Congratulations, you have a whiz-bang email tool with mail merge functionality. But it's no longer novel. The wow-factor has officially subsided for anything you could do on a Commodore 64.
When I see an email with my name in the subject line, my first thought is not "Phew! These guys know my name!" No, it's become a red flag for spam.
In fairness, it used to work. When I analyzed the use of name personalization in subject lines six years ago, there was a slight uptick in open rates for subject lines that contained a name personalization string. I looked again three years ago and there was no difference in open or click rates when name was included in the subject line. "Dear [First Name]," at the top of form letters had no impact on click-through or conversion rates. If I cared enough to look today, I suspect the results would be worse.
But why bother? First, there is the potential for mistakes. Some people, like me, make up names when forced to provide an email address. I did this with one company I suspected of having questionable privacy practices. Each email I receive from them starts, "Hi, GetSpammed!" reminding me I didn't trust them in the first place.
Of course, you can scrub the database for questionable names or profanity, but then there are still the issues pointed out by Loren McDonald in My Name is Loren. BTW, I'm A 'He', and you still need a default when you don't have the name on file. Has "Dear Valued Customer" ever made anyone feel like a valued customer?
Stop using my name in subject lines. Don't include my name at the top of your form letter. Neither have a meaningful impact. Yes, appropriate personalization can increase engagement, but relevance is the key. Personalization only matters if it helps me as a customer. Consider these quality examples:
1. Account Information: Mint.com sends me weekly emails with updates on all my financial accounts. While my name never appears in the company's email, it is still the most personal and relevant email I receive each week.
Many companies take advantage of this opportunity to personalize messages. Airlines and hotels send the status of my loyalty program accounts. Best Buy sends notifications about awards I have earned as a frequent shopper.
2. Location-Based: It's not hard to figure out where I live. Look at my transaction history and figure out which store I shop. Worst case? Ask. Subscribers are comfortable providing their zip code during registration.
There are many opportunities for location-based personalization. Golfsmith provides information on events at my local store. Scotts Miracle-Gro features lawn tips tailored to my local climate.

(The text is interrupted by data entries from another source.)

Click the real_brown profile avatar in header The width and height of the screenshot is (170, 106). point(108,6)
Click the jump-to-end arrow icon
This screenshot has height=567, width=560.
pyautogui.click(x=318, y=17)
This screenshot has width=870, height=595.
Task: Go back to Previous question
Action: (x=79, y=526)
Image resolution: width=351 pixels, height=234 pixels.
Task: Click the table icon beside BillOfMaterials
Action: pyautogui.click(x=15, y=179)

Still, most retailers don't include local store information. Instead, they go the "safe route" by including links to a store locator. Be bold. Include local information in the body of the email like Papa John's and Charles Schwab, who include local numbers so I can take immediate action.
3. Interest-Based: If I search for appliances, send me information on appliances. If I've downloaded a whitepaper on ecommerce security, send me information on ecommerce security. You've likely heard these examples before. The bottom line is that tailoring content based on the interests I've exhibited on your site is top-notch personalization that demonstrates class.
4. Triggered Messages: There are two main categories of triggered messages. First, there are messages that are triggered based on some activity I have recently performed. I abandon a shopping cart. I buy a camera without needed accessories. After I'd downloaded Dropbox, I got a short a series of emails on how to use the software. These messages are inherently personalized since they are based on something I just did.
Second, there are date-based triggers. This may be a birthday email, anniversary email, or a holiday email reminding me of something I purchased last year. In any case, these messages are tailored to me -- making them personal. And for those at risk of suffering mail-merge withdrawal, this is where using your customers' name makes some sense.
Just do your QA, so my card doesn't read, "Happy Birthday, GetSpammed!"
Disclosure: Best Buy, Papa John's and Scotts Miracle-Gro are ExactTarget clients.